▶ WHAT IS NEEDED
List every ward that the passage on Ward 1 and the MOU names, in order of first mention.

▶ SOURCE PASSAGE
:::::

To be more explicit: would we as a city rather house 10 young families of mixed (including high) incomes in a three story apartment building with a variety of 1, 2, and 3 bedroom homes, a few blocks from the largest employer in the state, or would we rather house one family that makes >$200k? Our comprehensive plan, city values, and the outcome of our Neighborhood Code rezoning says our city values the former; Ward 1 residents (and this MOU) consistently side with the latter.

Let's not beat around the bush, though: the reason that Ward 1 has managed to push through these regulatory changes to exempt itself from growth and development over the past decades is not because it is "just" or "sensible" policy, but because the residents—particularly the loud ones—are wealthy and have political influence. Why has Ward 1 remained exempt while the ONE and Downtown (and increasingly, the South End) have not? So many parts of the city are stepping up and doing (more than!) their fair share to grow and accommodate new residents, which will alleviate the region’s housing cost burden and bring new stabilizing revenues to the city, and yet affluent residents of Ward 1 continue to cry foul that they even have to see a UVM student. Ward 1 constantly plays the victim, while at the same time not shouldering any new development at all. And worse, they're willing to push that burden directly onto their neighbors to their own benefit:

"UVM Medical Center shall carry out any and all growth of its facilities within its MCHV campus, the City’s central business district, or outside the boundaries of Ward 1 in the manner allowed by applicable zoning regulations."

They don’t want UVM building housing in Ward 1, but Ward 2, 8, or 5 is okay? Why?

Taking a look at the last 10 years of housing development in the city shows a relative dearth of new units coming online in Ward 1 compared to other parts of the city. Compare the new housing construction map below with the job density map above, and think to yourself about what the implications of the housing scarcity around the University and Hospital might be on housing supply and pricing.

Not only do the residents of Ward 1 feel like they have no responsibility to grow in this moment where every corner of the state is being asked to rethink its approach to housing (VHFA says we need at least 30,000 new homes in 5 years, starting right now), but this MOU also codifies ongoing benefits Ward 1 residents expect UVM to provide for them.

The entitlement here is incredibly strong for a group of people who are not giving anything up as part of this bargain. It feels more like a mob protection racket than reasonable public policy. I could see how a set of local benefits could be a gesture of good will if the outcome of this MOU was to justifiably move Ward 1 to the RH zoning designation, in an effort to offset some of the changes they might encounter over the coming decade. But the residents give up nothing here; why are they getting rewarded for pushing their burden to the rest of the city?

:::::

▶ INFORMATION PROVIDED
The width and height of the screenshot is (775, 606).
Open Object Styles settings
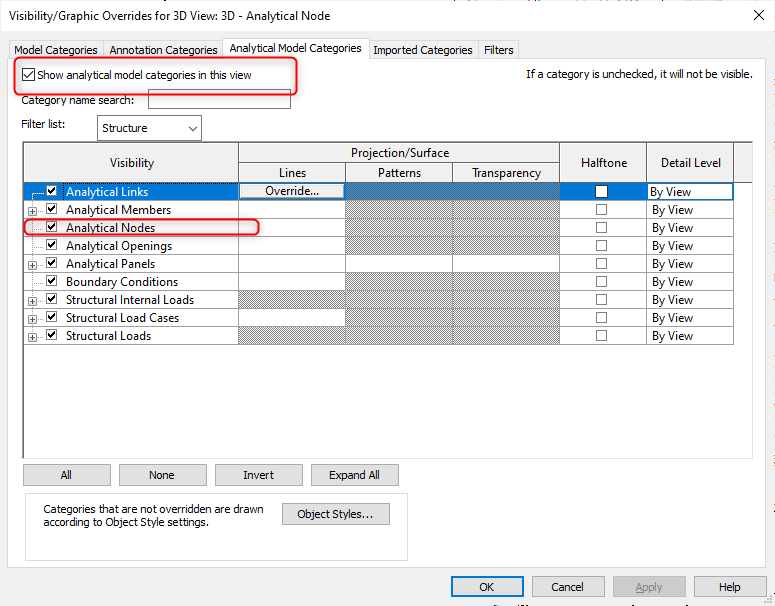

:::::

▶ WRITTEN SOLUTION
Ward 1, Ward 2, Ward 8, Ward 5